87 Pegasi

Observation data Epoch J2000.0 Equinox ICRS
- Constellation: Pegasus
- Right ascension: 00^{h} 09^{m} 02.42^{s}
- Declination: +18° 12′ 43.1″
- Apparent magnitude (V): 5.53

Characteristics
- Evolutionary stage: horizontal branch
- Spectral type: G9III
- B−V color index: +1.04

Astrometry
- Radial velocity (R_{v}): −19.85±0.13 km/s
- Proper motion (μ): RA: +140.876 mas/yr Dec.: −25.250 mas/yr
- Parallax (π): 10.8284±0.0698 mas
- Distance: 301 ± 2 ly (92.3 ± 0.6 pc)
- Absolute magnitude (M_{V}): +0.86

Details
- Mass: 1.81 M_{☉}
- Radius: 9.8 R_{☉}
- Luminosity: 56 L_{☉}
- Surface gravity (log g): 2.70 cgs
- Temperature: 4,811 K
- Metallicity [Fe/H]: +0.04 dex
- Age: 1.77 Gyr
- Other designations: 87 Pegasi, AG+17 13, BD+17 7, HD 448, HIP 729, HR 22, SAO 91734, PPM 116172, TIC 258877786, TYC 1181-1782-1, GCRV 68, GSC 01181-01782, IRAS 00064+1756, 2MASS J00090243+1812432, Gaia DR3 2797074778388646016

Database references
- SIMBAD: data

= 87 Pegasi =

Variable Star in the constellation Pegasus

87 Pegasi (also known as HD 448) is a red giant star located in the northern constellation of Pegasus.
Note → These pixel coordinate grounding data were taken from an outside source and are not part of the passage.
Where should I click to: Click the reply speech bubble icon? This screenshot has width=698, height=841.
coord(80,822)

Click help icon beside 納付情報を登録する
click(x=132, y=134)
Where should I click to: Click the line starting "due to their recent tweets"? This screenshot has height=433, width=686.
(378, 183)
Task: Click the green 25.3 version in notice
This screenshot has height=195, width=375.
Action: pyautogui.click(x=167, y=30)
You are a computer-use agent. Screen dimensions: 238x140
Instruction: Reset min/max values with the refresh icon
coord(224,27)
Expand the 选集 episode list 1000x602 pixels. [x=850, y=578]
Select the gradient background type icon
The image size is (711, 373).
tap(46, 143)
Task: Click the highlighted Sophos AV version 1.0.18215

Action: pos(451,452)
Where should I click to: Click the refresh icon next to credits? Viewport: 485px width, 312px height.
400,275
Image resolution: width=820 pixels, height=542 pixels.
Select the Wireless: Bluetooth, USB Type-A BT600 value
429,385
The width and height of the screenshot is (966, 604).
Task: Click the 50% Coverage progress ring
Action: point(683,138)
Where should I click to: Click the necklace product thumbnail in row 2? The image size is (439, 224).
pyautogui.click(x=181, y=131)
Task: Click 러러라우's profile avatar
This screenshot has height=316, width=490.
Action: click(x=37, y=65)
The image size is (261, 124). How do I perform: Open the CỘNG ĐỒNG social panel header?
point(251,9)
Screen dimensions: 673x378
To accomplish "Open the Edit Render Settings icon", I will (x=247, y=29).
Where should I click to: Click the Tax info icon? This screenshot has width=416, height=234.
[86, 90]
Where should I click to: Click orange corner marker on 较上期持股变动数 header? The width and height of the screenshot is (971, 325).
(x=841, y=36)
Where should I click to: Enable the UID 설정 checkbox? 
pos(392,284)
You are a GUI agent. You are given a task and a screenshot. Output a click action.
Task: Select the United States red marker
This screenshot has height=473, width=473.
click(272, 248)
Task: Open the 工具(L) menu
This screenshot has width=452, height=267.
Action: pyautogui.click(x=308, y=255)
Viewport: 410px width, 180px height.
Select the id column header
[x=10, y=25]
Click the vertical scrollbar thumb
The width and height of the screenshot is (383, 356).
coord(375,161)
With an apparent visual magnitude of 5.56, it is faintly visible to the naked eye under dark skies but requires good conditions or binoculars for reliable observation.

==Observation==
The star was observed in ultraviolet by NASA's GALEX satellite to find correlation between chromosphere and coronal activity with many other red giant stars.